Rev. Gusti Linnea Newquist
March 23, 2025
Based on Matthew 6:19-21. Where our treasure is.
The question before us is this: To what - or to whom - do we cling when the stability to which we have become accustomed begins to crumble?
This is the underlying question propelling the presentation of The Sermon on the Mount in Matthew’s Gospel.
In order to understand the context of this question, we need to sort through at least three perspectives on the message.
The first perspective is that of the students of Jesus themselves, literally joining the movement in first century Galilee, as they seek to learn from him how to make a way in a world that appears to be lacking for a way.
A second perspective is ours, two millennia later, gathering in the Upper Shenandoah Valley of the United States of America, as Project 2025 unfolds before our eyes, with very little, it seems, we can do to stop it.
A third perspective is the original audience of Matthew’s Gospel, some fifty years after the death and resurrection of Jesus: Jesus-following Jews in Antioch of Syria first received this message, uniquely crafted to address their concerns.
Jesus-following Jews in Antioch of Syria have thrived in a multi-cultural socio-political environment that gave them equal status from the beginning. They have used that status well, for generations. They have become accustomed to economic stability and cultural flourishing. They may have heard of injustice and oppression for their comrades in other parts of the Roman world, but they have not - yet - experienced it, themselves.
Until now.
By the time the message of Matthew’s Gospel arrives, the stability to which the Jesus-following Jews of Antioch have become accustomed is beginning to crumble. “Project 85,” we might call it, is unfolding as a direct threat to their way of life.
For a while, the distance between Antioch and Jerusalem protects the Jews of Antioch from the worst, but they are well aware of what is happening and how it will one day affect them. Uprisings in Jerusalem have been quashed, culminating in the destruction of the Temple. The very existence of Judea as a Roman province is debated, as powers-that-be threaten to change its name altogether, thereby literally erasing it from the map. Even their supposed “friends” in Antioch have lobbied the emperor to deport the Jews from the homes their families have occupied for centuries. The Jews of Antioch may have received a reprieve from “Project 85” for the moment, but the threat still hangs over them like a sword of Damocles.

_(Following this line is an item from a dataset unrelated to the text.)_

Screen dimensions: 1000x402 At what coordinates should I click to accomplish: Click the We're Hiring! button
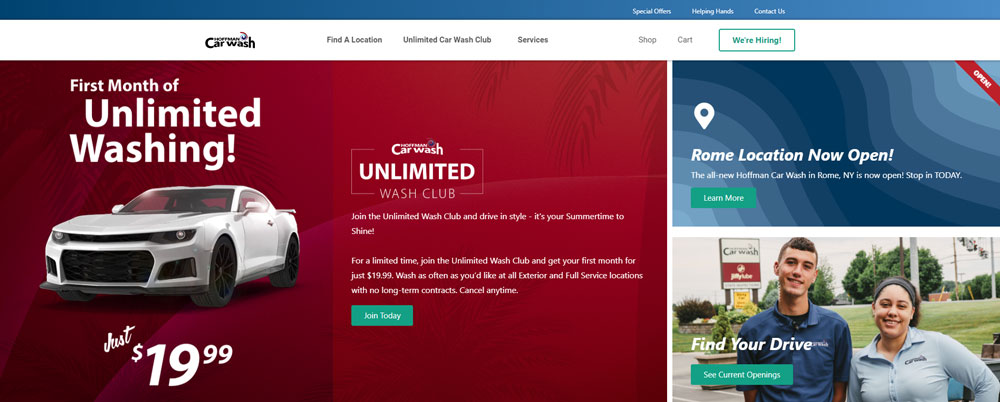(x=756, y=40)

To what - or to whom - do they cling now that the stability to which they have become accustomed has begun to crumble? This is the question before them. In response, the author of Matthew’s Gospel presents Jesus himself as a person to cling to, along with a set of his teachings for how to navigate a time such as this. Fasting and prayer we covered the last two Sundays. Today we settle on simplicity.
Do not store up for yourselves treasures on earth, the Jesus of Matthew’s Gospel tells the Jewish community of Antioch, where moth and rust consume and where thieves break in and steal. But store up for yourselves treasures in heaven, where neither moth nor rust consumes and where thieves do not break in and steal.
To be clear, this is not a pie in the sky by and by sentiment of suffering through the trauma of our time in the hope of a city of gold to inhabit in our death. This is a call to radical reorientation of what it REALLY means to thrive in stability ON EARTH as it is in heaven. We have just learned The Prayer of Jesus, after all, which literally teaches us to pray for God’s kin-dom to come in that way. Today’s Lesson extends the prayer beyond our hands and our hearts and teaches us to pray with our actions and our possessions.
If, in the midst of crumbling stability, Jesus is telling us, you capitulate to forces of fear and anger and hatred in order to cling to some semblance of what you used to have, you will fail. If, instead, you re-align yourselves with the unfolding realm of God in your midst, Jesus is telling us, you will gain it all, even if you lose it.
For me, this wisdom becomes ever more clear as I robe myself in the simple garb of sackcloth for the Season of Lent: as a sign of mourning, as a commitment to re-alignment, as a protest of injustice.
The theme of sackcloth and ashes first emerged last month in our SPC Support Group for those who have been personally affected by recent executive orders related to federal workers, DEI initiatives, immigration, transgender identity, and more. In discussing what kinds of public actions SPC might take, as Ash Wednesday approached, one of the members of our support group evoked the image of sackcloth and ashes to describe how they were feeling. The theme took off from there.
As I continue to robe myself in sackcloth through the Season of Lent, I find my inner focus transformed by this outer focus. As the roughness of the cloth rubs against my skin, my mind moves to those places in my life and in the life of the world that are as rough as sackcloth. As I consider what I would rather be wearing, my mind moves to those who long for a better life than the one they have now. As I swirl through the emotions of embarrassment and pride and fear that accompany the public nature of robing in sackcloth, my mind moves to all who suffer embarrassment and pride and fear.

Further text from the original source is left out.